* [About this exercise]:
The first line of the entries and each line after it, through the one that contains "This screenshot has width=1316, height=897.", are to be duplicated exactly; no picture belongs in the copy.

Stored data
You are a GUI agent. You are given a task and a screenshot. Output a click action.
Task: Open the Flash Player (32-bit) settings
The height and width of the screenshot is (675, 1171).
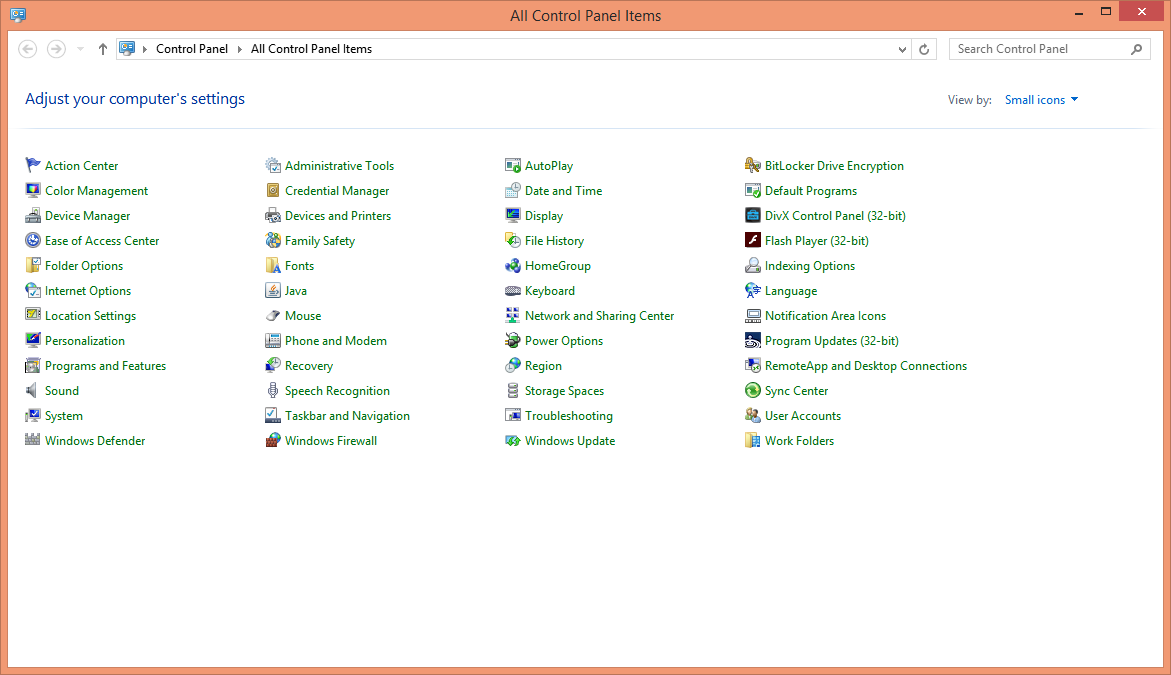click(815, 240)
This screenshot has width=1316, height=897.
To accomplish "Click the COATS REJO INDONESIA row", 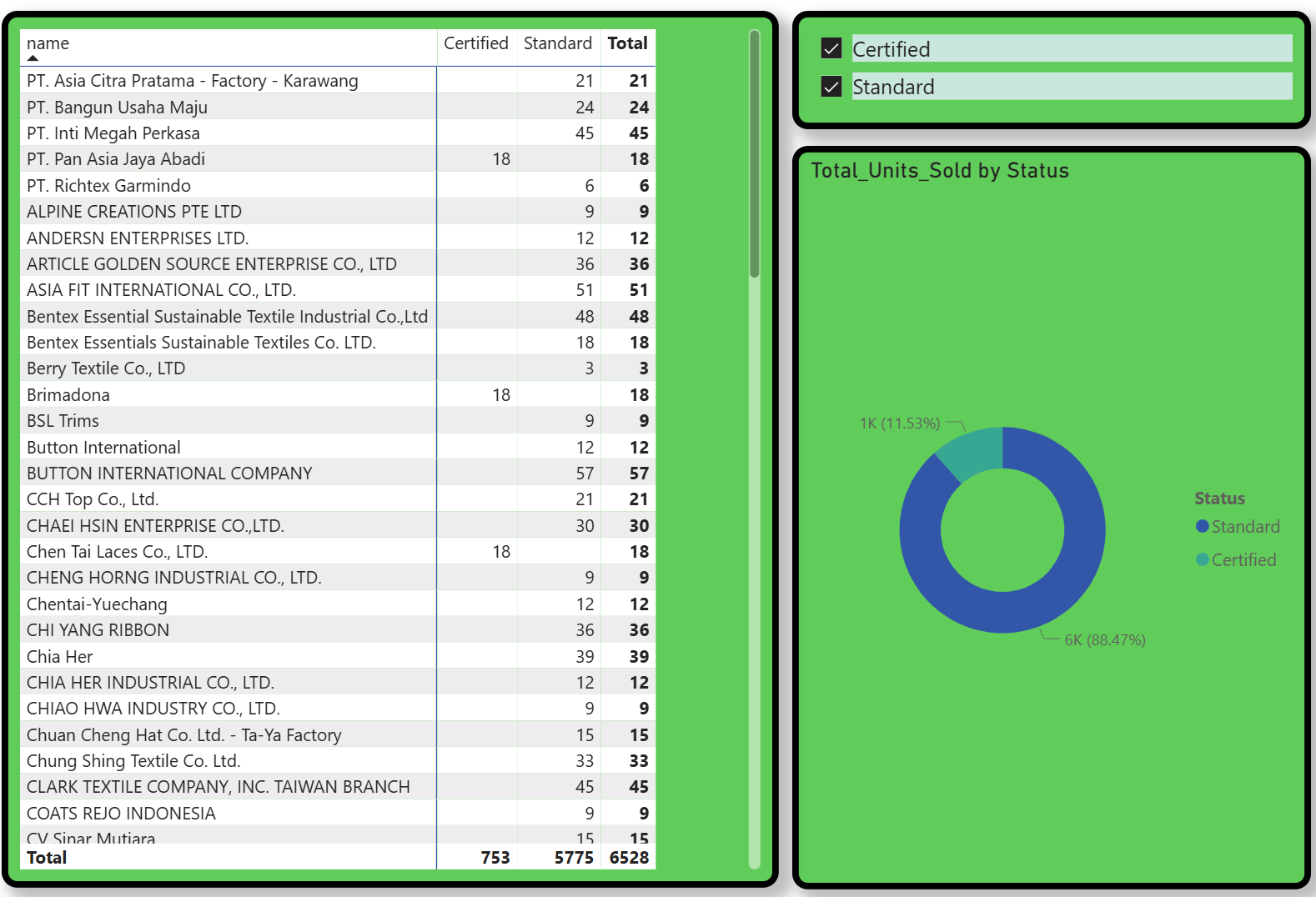I will click(x=121, y=814).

* [Exercise output]:
You are a GUI agent. You are given a task and a screenshot. Output a click action.
Task: Open the Flash Player (32-bit) settings
The height and width of the screenshot is (675, 1171).
click(815, 240)
This screenshot has width=1316, height=897.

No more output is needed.